Source data:
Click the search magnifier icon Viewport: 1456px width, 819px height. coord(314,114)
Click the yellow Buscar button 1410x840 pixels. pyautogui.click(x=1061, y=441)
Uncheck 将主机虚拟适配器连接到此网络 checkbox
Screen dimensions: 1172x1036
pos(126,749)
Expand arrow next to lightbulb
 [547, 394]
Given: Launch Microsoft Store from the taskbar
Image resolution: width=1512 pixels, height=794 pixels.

#### Problem
Whenever a line of the data includes the word "width", show that line in full.

#### Problem solution
Click the search magnifier icon Viewport: 1456px width, 819px height. coord(314,114)
Image resolution: width=1512 pixels, height=794 pixels.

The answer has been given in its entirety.